**Supplied records**
◇ ◇ ◇ ◇ ◇ ◇ ◇
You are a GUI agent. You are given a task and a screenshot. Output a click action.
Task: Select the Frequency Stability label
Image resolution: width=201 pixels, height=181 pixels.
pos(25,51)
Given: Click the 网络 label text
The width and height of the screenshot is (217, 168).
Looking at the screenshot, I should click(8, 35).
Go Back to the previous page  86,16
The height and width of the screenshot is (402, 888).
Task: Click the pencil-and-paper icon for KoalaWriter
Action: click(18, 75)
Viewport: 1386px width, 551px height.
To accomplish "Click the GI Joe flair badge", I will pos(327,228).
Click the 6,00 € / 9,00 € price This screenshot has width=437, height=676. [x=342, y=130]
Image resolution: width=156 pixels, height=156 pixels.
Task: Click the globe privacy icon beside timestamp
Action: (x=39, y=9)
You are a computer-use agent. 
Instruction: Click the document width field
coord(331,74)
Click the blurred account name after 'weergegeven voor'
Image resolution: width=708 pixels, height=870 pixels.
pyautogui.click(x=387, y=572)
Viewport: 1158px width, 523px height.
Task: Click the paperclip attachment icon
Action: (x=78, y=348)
◇ ◇ ◇ ◇ ◇ ◇ ◇
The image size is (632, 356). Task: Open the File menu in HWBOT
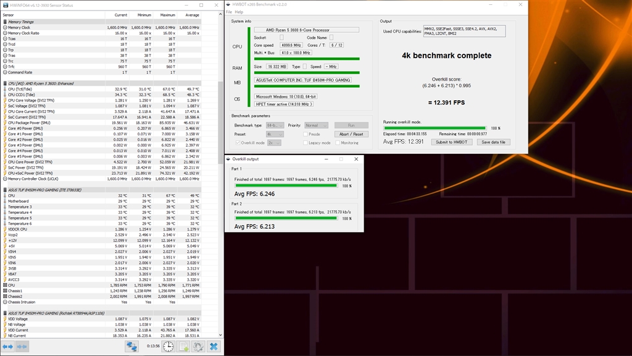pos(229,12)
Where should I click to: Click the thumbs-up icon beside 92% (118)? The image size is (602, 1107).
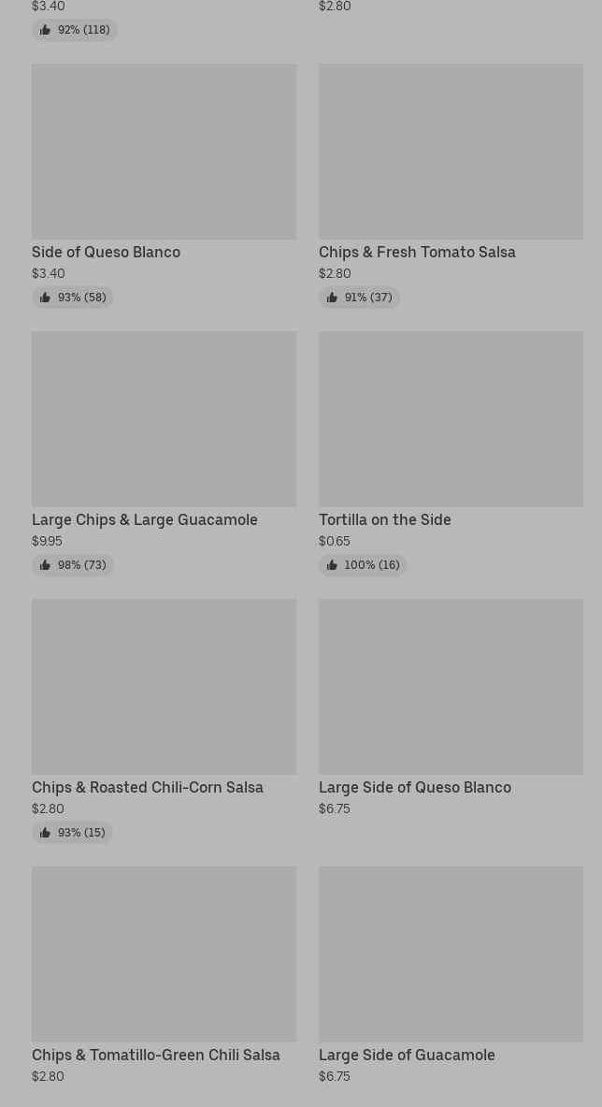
◇ ◇ ◇ ◇ ◇ ◇ ◇
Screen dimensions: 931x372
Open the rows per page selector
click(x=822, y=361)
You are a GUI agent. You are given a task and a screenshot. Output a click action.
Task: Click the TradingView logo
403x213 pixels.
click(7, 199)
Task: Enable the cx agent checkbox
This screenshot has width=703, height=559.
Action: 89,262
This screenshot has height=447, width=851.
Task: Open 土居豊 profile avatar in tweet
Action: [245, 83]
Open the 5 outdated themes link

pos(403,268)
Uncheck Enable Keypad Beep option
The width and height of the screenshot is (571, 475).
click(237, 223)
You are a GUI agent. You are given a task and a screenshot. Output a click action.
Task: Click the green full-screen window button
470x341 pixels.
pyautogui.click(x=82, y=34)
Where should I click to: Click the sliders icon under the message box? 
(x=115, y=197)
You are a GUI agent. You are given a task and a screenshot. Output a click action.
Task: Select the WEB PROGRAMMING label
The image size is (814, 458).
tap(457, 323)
◇ ◇ ◇ ◇ ◇ ◇ ◇
**What you have to do**
The reply should consist solely of the lines above from the one that has "Open the rows per page selector" through the one that has "Task: Select the WEB PROGRAMMING label", reproduced exactly.

**Exercise response**
Open the rows per page selector
click(x=822, y=361)
You are a GUI agent. You are given a task and a screenshot. Output a click action.
Task: Click the TradingView logo
403x213 pixels.
click(7, 199)
Task: Enable the cx agent checkbox
This screenshot has width=703, height=559.
Action: 89,262
This screenshot has height=447, width=851.
Task: Open 土居豊 profile avatar in tweet
Action: [245, 83]
Open the 5 outdated themes link

pos(403,268)
Uncheck Enable Keypad Beep option
The width and height of the screenshot is (571, 475).
click(237, 223)
You are a GUI agent. You are given a task and a screenshot. Output a click action.
Task: Click the green full-screen window button
470x341 pixels.
pyautogui.click(x=82, y=34)
Where should I click to: Click the sliders icon under the message box? 
(x=115, y=197)
You are a GUI agent. You are given a task and a screenshot. Output a click action.
Task: Select the WEB PROGRAMMING label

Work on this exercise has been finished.